Di zaman yang riuh rendah ini, musuhmu bukan lagi penjajahan, tapi kemalasan, ketidaksadaran, dan kehilangan arah. Kartini memperjuangkan satu ruang untuk belajar, kalian kini punya ribuan sumber ilmu dalam genggaman. Maka jangan jadikan teknologi sebagai pengalih, tapi gunakan ia sebagai tangga menuju cahaya. Setiap kali kamu membaca, berdiskusi, atau menantang dirimu menjadi lebih baik kamu sedang melanjutkan perjuangan Kartini dalam bentuk yang paling nyata: menjadi manusia yang merdeka berpikir dan bermartabat.
Untuk Orang Tua yang Kami Hormati
Jika Kartini adalah api pertama yang menyalakan semangat emansipasi, maka Anda adalah pelita yang menerangi perjalanan anak-anak Anda hari ini.
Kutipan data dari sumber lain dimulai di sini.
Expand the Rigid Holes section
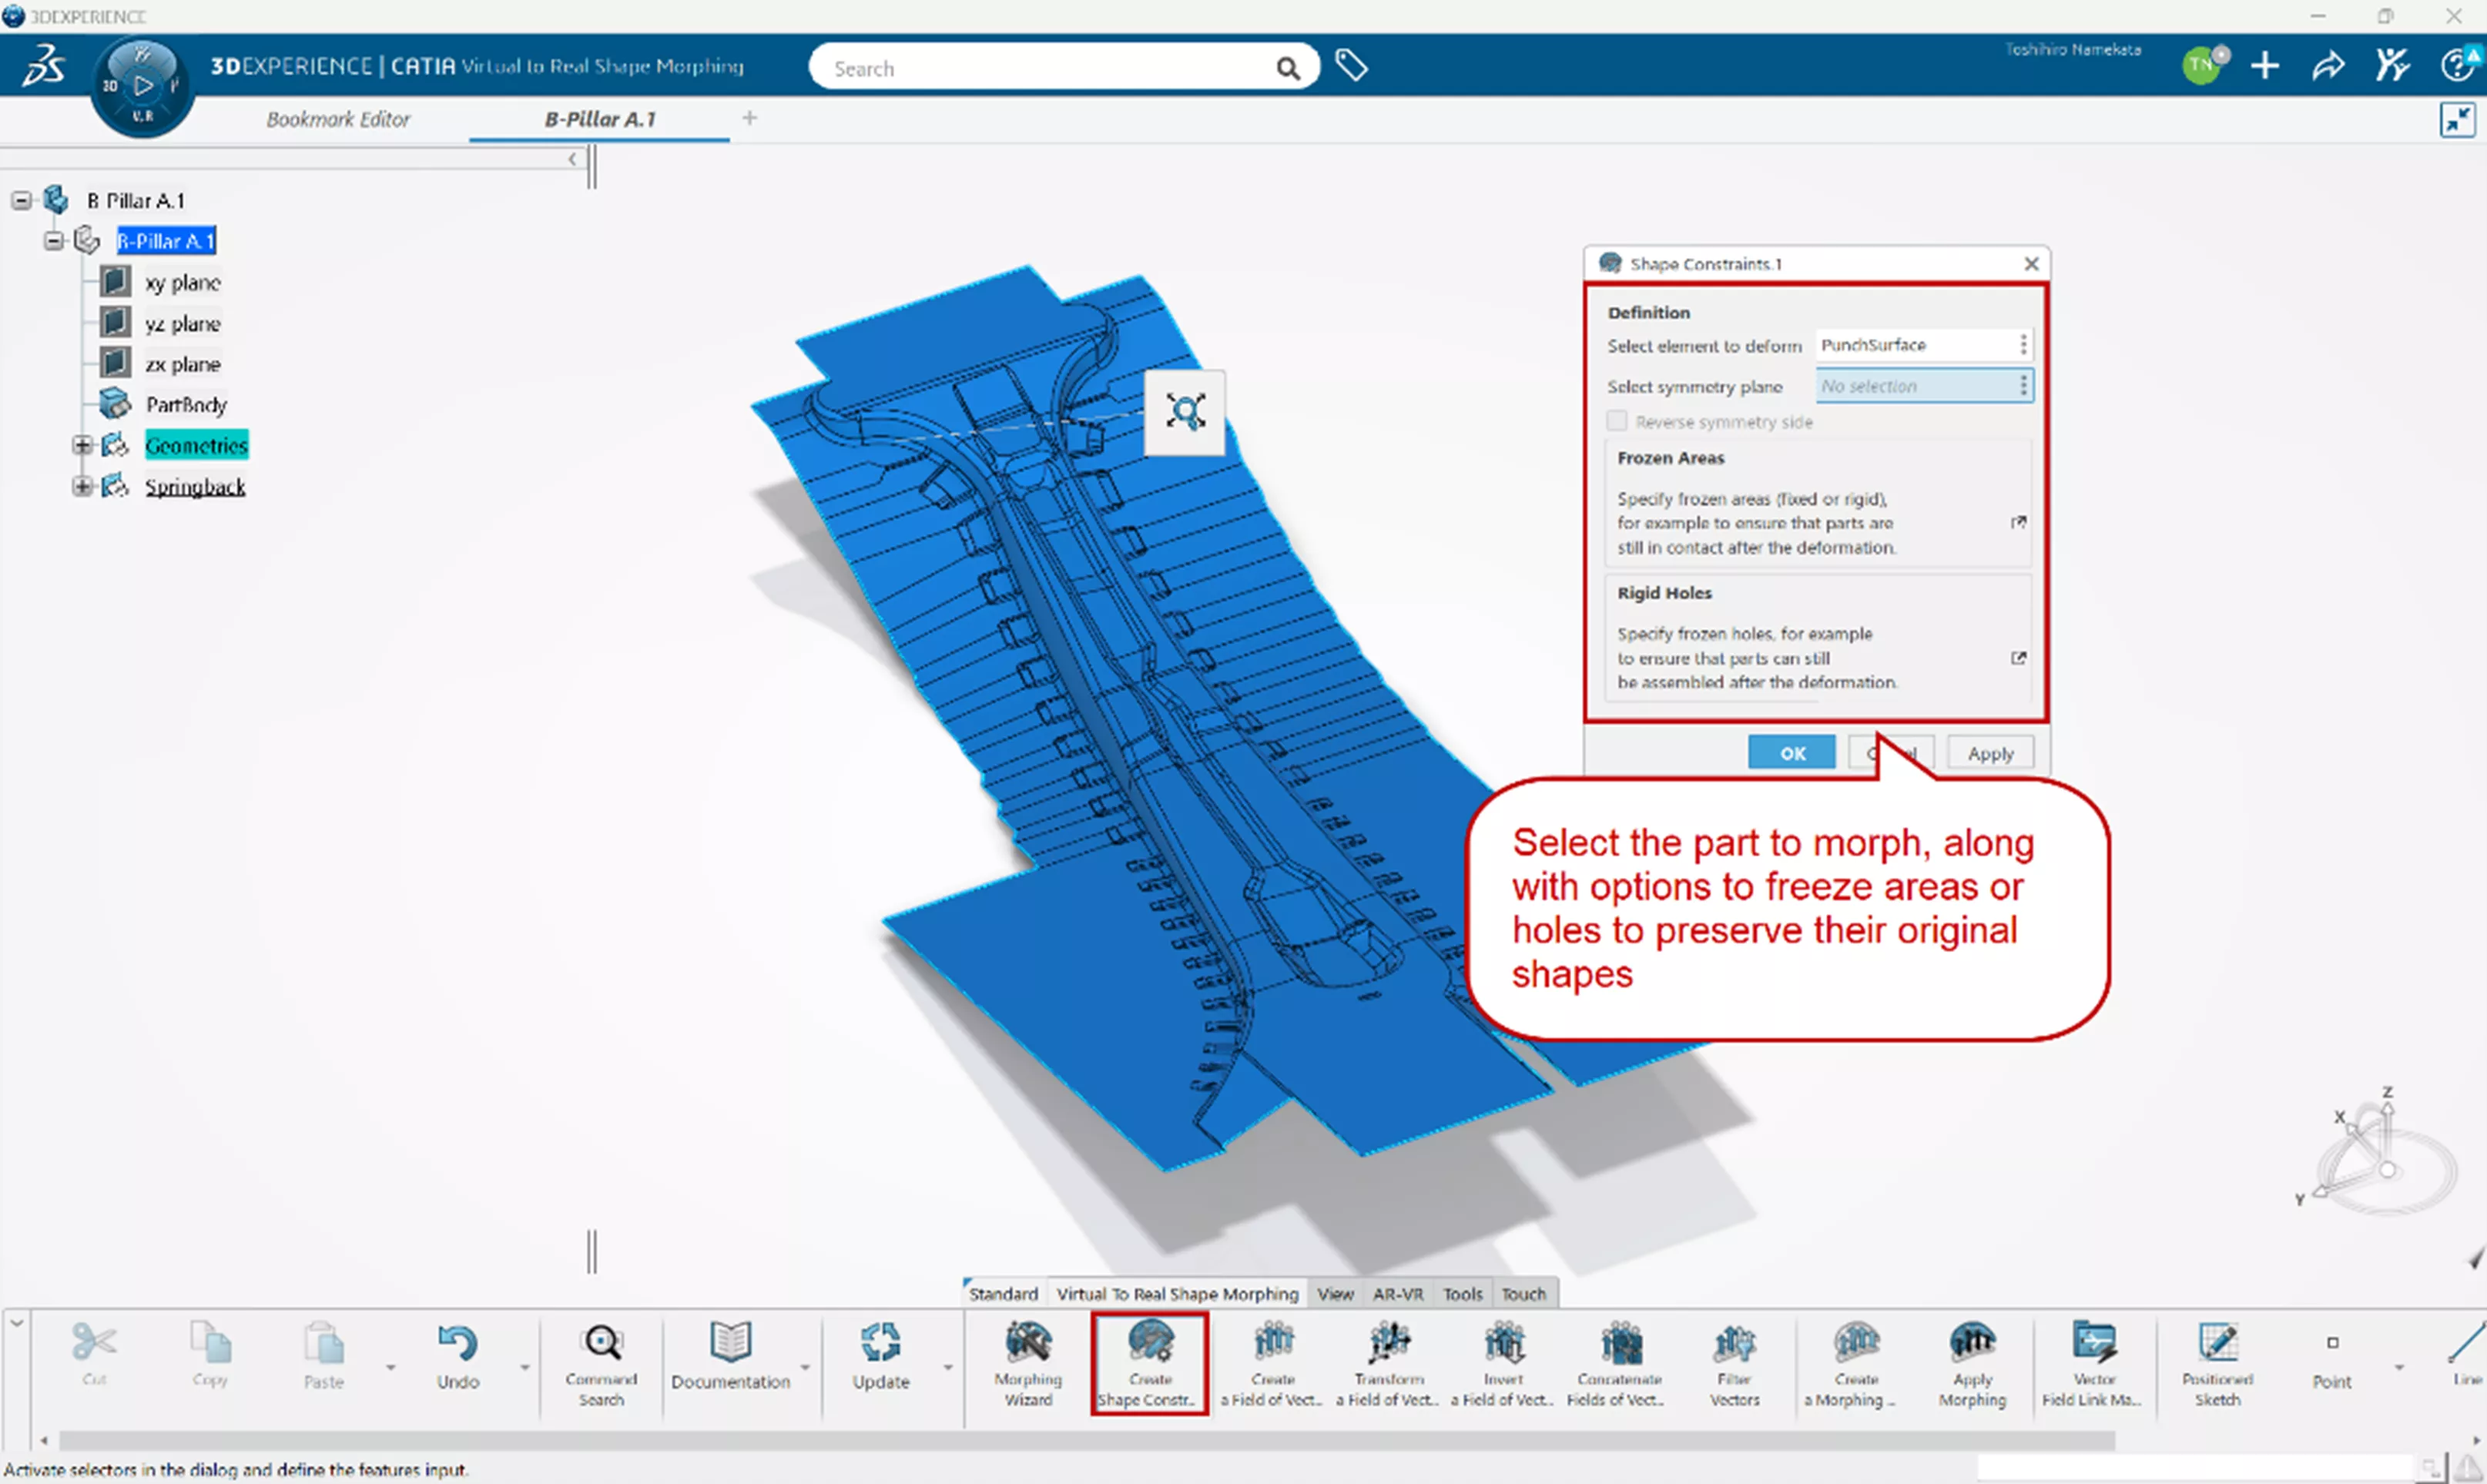2487x1484 pixels. (x=2018, y=658)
Dalam doa Anda, dalam kerja keras Anda, dalam setiap pelukan dan petuah sederhana di situlah benih masa depan ditanamkan. Mari kita rawat bersama nilai perjuangan ini. Didik anak-anak kita, baik putra maupun putri, dengan cinta dan kesempatan yang setara. Jangan biarkan keterbatasan ekonomi atau stereotip zaman menghalangi mimpi mereka. Sebab Kartini sejati bukan hanya dilahirkan tapi dibentuk oleh keluarga yang percaya pada harapan.
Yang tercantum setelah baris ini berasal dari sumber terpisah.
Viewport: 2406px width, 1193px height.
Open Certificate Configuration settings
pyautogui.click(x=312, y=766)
Analogi untuk Kita Renungkan
Bayangkan sebuah rumah gelap 150 tahun lalu. Di dalamnya, seorang perempuan muda duduk di sudut kamar dengan hanya satu lilin kecil. Tapi ia menulis. Dan karena ia menulis, kita membaca. Dan karena kita membaca, kita bangkit. Sekarang kita tinggal di rumah yang penuh cahaya listrik, dengan jendela terbuka, dan dinding transparan. Pertanyaannya: apakah kita hanya akan duduk tanpa melakukan apa-apa? Atau akan kita nyalakan lilin kita sendiri untuk menerangi dunia yang masih gelap di beberapa sudutnya? Mari jadikan Hari Kartini bukan hanya seremoni, tapi sumber energi baru untuk melangkah lebih jauh—dalam pendidikan, dalam pelayanan, dalam mimpi, dan dalam semangat memperjuangkan masa depan yang lebih terang.
Selamat hari Kartini. Teruslah melangkah dengan cahaya dari dalam dirimu. Karena masa depan, sekali lagi adalah milik mereka yang tidak takut untuk bermimpi dan berjuang.